Complete model of a spherical gravitational wave detector with capacitive transducers. Calibration and sensitivity optimization

TL;DR

This paper presents a comprehensive numerical model of a spherical gravitational wave detector with capacitive transducers, analyzing noise sources, sensitivity, and antenna patterns to optimize design and operation for future gravitational wave detection.

Contribution

It introduces a detailed electro-mechanical model including all noise sources and asymmetries, providing new insights for optimizing large spherical detectors and their calibration procedures.

Findings

Sensitivity analysis for a 30-ton spherical detector

Impact of transducer asymmetries on signal-to-noise ratio

Optimized antenna patterns for multiple transducer configurations

Abstract

We report the results of a detailed numerical analysis of a real resonant spherical gravitational wave antenna operating with six resonant two-mode capacitive transducers read out by superconducting quantum interference devices (SQUID) amplifiers.

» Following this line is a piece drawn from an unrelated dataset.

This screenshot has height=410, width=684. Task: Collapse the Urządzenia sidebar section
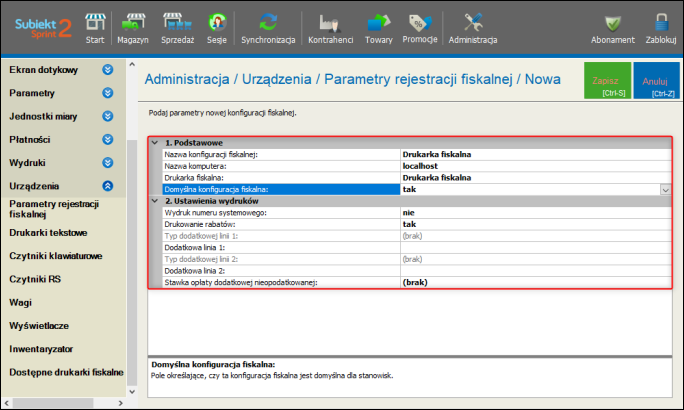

We derive a set of equations to describe the electro-mechanical dynamics of the detector. The model takes into account the effect of all the noise sources present in each transducer chain: the thermal noise associated with the mechanical resonators, the thermal noise from the superconducting impedance matching transformer, the back-action noise and the additive current noise of the SQUID amplifier. Asymmetries in the detector signal-to-noise ratio and bandwidth, coming from considering the transducers not as point-like objects but as sensor with physically defined geometry and dimension, are also investigated. We calculate the sensitivity for an ultracryogenic, 30 ton, 2 meter in diameter, spherical detector with optimal and non-optimal impedance matching of the electrical read-out scheme to the mechanical modes. The results of the analysis is useful not only to optimize existing smaller mass spherical detector like MiniGrail, in Leiden, but also as a technological guideline for future massive detectors. Furthermore we calculate the antenna patterns when the sphere operates with one, three and six resonators. The sky coverage for two detectors based in The Netherlands and Brasil and operating in coincidence is also estimated. Finally, we describe and numerically verify a calibration and filtering procedure useful for diagnostic and detection purposes in analogy with existing resonant bar detectors.